◆ **Task to complete**
Set down each line from the start of the material exactly, please, up to and including the one that contains "Maximize the PowerShell window".

◆ **Exercise materials**
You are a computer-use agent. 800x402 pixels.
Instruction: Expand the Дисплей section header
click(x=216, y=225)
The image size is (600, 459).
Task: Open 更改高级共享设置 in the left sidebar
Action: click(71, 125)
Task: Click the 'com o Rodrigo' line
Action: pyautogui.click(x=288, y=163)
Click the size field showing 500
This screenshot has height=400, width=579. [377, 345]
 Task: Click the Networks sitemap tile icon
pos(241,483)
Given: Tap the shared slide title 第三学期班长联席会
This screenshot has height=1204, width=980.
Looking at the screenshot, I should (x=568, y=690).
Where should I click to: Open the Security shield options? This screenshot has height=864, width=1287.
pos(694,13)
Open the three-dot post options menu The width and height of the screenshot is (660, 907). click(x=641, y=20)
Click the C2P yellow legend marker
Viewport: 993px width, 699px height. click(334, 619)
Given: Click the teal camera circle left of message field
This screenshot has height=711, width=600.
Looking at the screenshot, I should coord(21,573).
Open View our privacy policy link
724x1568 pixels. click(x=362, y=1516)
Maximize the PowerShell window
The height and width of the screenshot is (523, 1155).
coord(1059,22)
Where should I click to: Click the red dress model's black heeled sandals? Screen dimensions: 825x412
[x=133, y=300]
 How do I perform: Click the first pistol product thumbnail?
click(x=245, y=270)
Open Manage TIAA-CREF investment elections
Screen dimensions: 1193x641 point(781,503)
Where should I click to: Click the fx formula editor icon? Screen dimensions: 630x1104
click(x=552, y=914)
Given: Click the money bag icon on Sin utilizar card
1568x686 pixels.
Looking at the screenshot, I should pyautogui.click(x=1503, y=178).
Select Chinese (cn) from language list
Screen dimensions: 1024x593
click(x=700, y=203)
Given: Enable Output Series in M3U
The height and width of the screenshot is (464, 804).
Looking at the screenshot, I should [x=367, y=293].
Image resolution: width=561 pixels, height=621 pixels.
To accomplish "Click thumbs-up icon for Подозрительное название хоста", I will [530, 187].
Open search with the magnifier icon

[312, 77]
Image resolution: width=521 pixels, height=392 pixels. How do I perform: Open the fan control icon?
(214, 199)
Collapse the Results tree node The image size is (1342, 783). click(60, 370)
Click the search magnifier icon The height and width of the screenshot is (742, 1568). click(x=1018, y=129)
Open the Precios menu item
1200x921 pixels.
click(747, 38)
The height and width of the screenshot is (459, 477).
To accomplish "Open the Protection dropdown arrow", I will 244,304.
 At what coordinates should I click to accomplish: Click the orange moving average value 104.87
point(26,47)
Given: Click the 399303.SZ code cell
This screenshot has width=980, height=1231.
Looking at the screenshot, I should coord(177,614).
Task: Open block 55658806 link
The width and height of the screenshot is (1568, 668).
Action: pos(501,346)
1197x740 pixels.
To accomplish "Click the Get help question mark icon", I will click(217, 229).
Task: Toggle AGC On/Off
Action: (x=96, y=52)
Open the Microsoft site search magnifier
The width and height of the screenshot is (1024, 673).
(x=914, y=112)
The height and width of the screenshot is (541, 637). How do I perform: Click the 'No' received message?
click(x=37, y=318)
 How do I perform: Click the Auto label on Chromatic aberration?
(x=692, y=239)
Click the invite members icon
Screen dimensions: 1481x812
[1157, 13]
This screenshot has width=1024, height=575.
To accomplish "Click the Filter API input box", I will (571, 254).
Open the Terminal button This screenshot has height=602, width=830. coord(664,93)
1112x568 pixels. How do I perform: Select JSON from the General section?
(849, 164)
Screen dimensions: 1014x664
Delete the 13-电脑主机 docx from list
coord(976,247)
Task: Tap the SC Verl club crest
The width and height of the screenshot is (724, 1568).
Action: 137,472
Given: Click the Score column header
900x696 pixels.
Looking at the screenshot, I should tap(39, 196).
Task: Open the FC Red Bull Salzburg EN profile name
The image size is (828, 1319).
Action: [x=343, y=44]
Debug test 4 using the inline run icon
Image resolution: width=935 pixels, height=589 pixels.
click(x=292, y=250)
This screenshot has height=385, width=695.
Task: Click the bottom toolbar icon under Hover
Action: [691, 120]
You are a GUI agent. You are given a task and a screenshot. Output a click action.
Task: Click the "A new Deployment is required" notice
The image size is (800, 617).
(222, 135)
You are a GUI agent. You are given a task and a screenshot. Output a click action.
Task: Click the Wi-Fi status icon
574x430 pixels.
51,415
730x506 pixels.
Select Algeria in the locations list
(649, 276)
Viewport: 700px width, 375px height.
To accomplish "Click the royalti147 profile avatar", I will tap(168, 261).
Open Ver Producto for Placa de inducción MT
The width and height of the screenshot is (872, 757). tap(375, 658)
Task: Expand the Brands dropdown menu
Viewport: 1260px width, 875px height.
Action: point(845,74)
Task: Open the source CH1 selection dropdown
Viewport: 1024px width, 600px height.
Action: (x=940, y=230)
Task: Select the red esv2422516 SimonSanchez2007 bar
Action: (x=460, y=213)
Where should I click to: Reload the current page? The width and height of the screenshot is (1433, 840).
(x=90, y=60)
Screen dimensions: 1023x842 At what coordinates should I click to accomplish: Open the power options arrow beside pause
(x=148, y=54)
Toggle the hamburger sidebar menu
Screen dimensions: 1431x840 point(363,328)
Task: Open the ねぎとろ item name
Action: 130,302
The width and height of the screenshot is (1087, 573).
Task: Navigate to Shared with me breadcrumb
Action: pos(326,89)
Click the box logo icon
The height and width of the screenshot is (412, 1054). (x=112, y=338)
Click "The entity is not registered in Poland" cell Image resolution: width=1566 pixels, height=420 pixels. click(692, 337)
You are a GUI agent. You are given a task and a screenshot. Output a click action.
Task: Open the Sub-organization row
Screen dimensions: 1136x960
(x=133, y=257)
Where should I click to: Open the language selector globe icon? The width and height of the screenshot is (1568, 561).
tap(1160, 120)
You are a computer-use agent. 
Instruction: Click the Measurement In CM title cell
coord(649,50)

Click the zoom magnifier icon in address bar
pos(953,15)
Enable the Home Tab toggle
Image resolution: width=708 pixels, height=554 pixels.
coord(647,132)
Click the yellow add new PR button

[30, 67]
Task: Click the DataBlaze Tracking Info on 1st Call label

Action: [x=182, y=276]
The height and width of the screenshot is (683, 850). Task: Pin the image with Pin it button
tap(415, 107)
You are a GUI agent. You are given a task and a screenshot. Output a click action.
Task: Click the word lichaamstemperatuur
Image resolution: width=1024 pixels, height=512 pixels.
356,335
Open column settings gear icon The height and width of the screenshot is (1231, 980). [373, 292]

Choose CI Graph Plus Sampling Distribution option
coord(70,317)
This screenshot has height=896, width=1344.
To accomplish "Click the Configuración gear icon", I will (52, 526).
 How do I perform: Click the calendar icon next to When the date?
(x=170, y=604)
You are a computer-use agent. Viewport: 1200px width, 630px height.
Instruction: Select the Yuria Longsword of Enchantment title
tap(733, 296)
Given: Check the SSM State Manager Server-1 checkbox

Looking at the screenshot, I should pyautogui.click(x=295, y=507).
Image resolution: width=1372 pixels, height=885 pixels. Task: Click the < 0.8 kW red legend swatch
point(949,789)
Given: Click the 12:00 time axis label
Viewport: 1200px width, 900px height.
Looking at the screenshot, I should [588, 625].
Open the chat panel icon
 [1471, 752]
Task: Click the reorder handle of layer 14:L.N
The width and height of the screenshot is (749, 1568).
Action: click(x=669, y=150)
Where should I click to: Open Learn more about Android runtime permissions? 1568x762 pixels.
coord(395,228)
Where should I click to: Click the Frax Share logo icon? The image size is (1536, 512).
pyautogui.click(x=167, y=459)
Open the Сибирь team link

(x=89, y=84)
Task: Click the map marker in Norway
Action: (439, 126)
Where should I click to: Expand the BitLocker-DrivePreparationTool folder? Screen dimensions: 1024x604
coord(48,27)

◆ **Reply**
You are a computer-use agent. 800x402 pixels.
Instruction: Expand the Дисплей section header
click(x=216, y=225)
The image size is (600, 459).
Task: Open 更改高级共享设置 in the left sidebar
Action: click(71, 125)
Task: Click the 'com o Rodrigo' line
Action: pyautogui.click(x=288, y=163)
Click the size field showing 500
This screenshot has height=400, width=579. [377, 345]
 Task: Click the Networks sitemap tile icon
pos(241,483)
Given: Tap the shared slide title 第三学期班长联席会
This screenshot has height=1204, width=980.
Looking at the screenshot, I should (x=568, y=690).
Where should I click to: Open the Security shield options? This screenshot has height=864, width=1287.
pos(694,13)
Open the three-dot post options menu The width and height of the screenshot is (660, 907). click(x=641, y=20)
Click the C2P yellow legend marker
Viewport: 993px width, 699px height. click(334, 619)
Given: Click the teal camera circle left of message field
This screenshot has height=711, width=600.
Looking at the screenshot, I should coord(21,573).
Open View our privacy policy link
724x1568 pixels. click(x=362, y=1516)
Maximize the PowerShell window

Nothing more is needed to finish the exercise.